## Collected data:
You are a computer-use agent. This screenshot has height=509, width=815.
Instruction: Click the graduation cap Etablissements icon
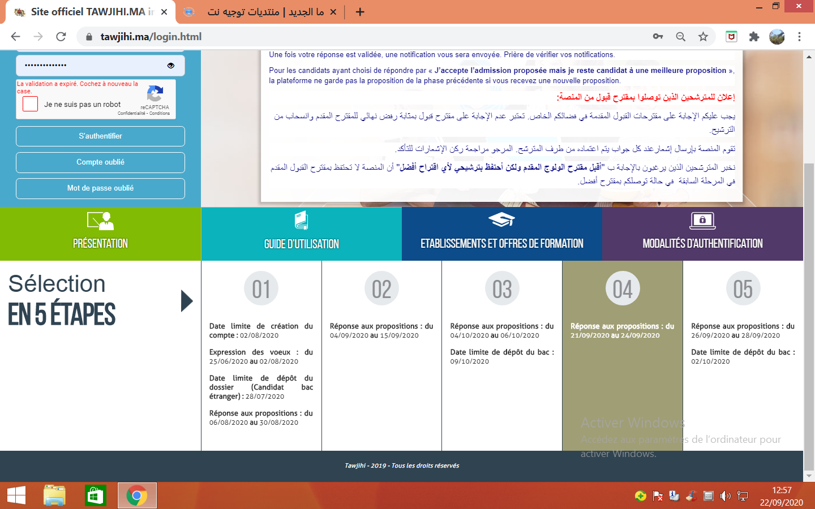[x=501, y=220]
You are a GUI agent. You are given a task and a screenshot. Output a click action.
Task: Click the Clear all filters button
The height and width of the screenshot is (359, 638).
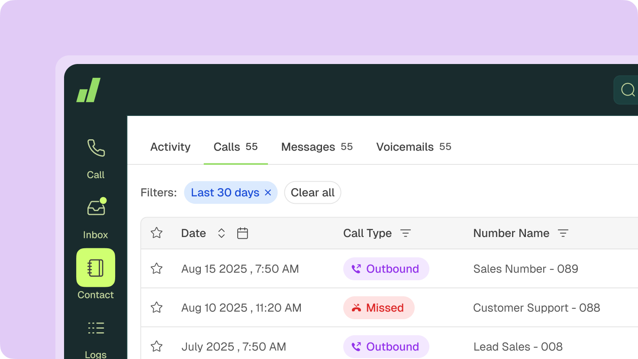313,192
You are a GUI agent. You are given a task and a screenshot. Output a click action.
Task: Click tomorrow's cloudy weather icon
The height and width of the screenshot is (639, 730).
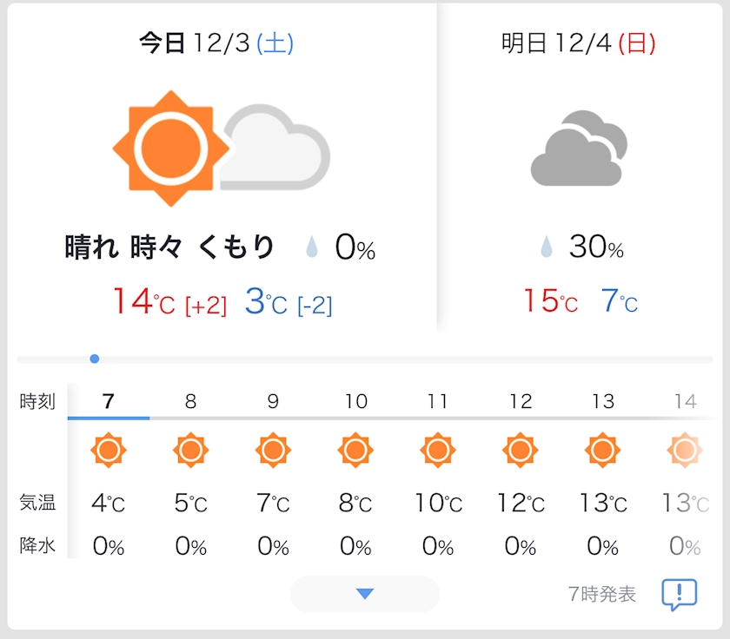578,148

## EXERCISE DETAILS:
I'd like every record transcribed exactly, with no pictures carried over.

## ANSWER TO THE EXERCISE:
You are a computer-use agent. This screenshot has height=509, width=815.
Instruction: Click the graduation cap Etablissements icon
[x=501, y=220]
You are a GUI agent. You are given a task and a screenshot. Output a click action.
Task: Click the Clear all filters button
The height and width of the screenshot is (359, 638).
313,192
You are a GUI agent. You are given a task and a screenshot. Output a click action.
Task: Click tomorrow's cloudy weather icon
The height and width of the screenshot is (639, 730).
578,148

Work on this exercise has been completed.